:: TASK BRIEF ::
An image-free, verbatim transcription of the records is the expected result.

Collected data entries
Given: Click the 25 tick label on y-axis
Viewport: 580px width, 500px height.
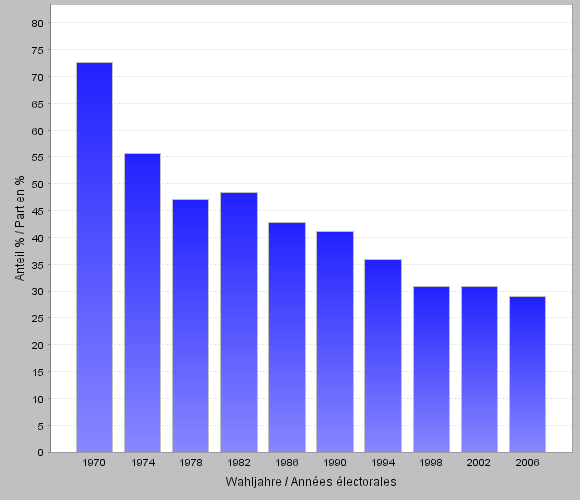Looking at the screenshot, I should coord(37,318).
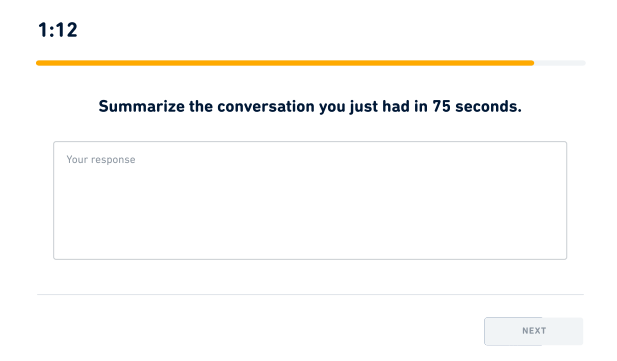Click the orange filled progress bar

pyautogui.click(x=285, y=63)
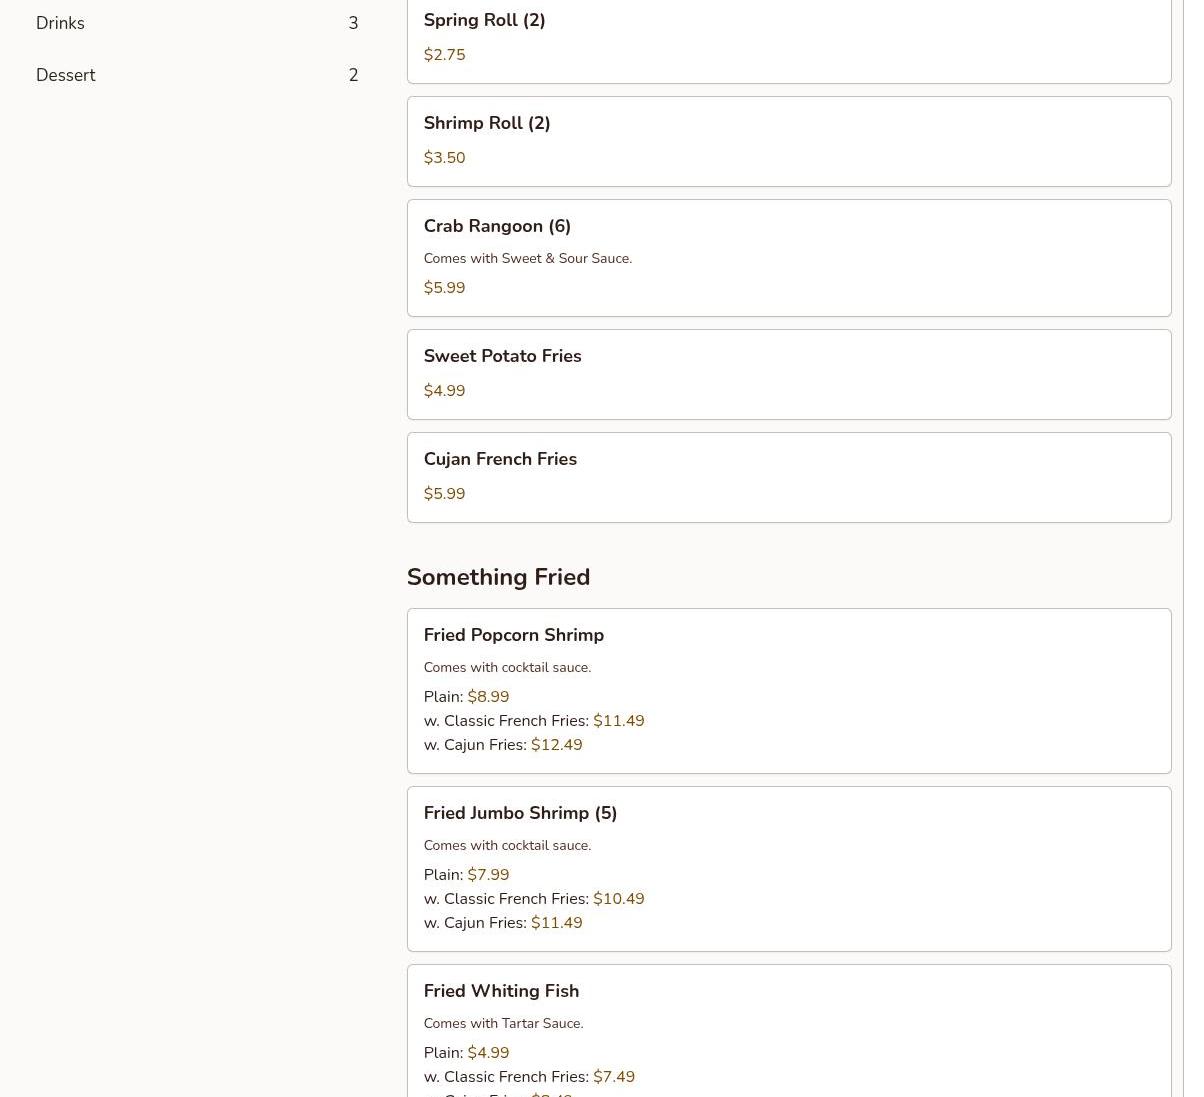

:: RESULT OF THIS EXERCISE ::
Given: Click the 25 tick label on y-axis
Viewport: 580px width, 500px height.
Looking at the screenshot, I should coord(37,318).
Click the orange filled progress bar

pyautogui.click(x=285, y=63)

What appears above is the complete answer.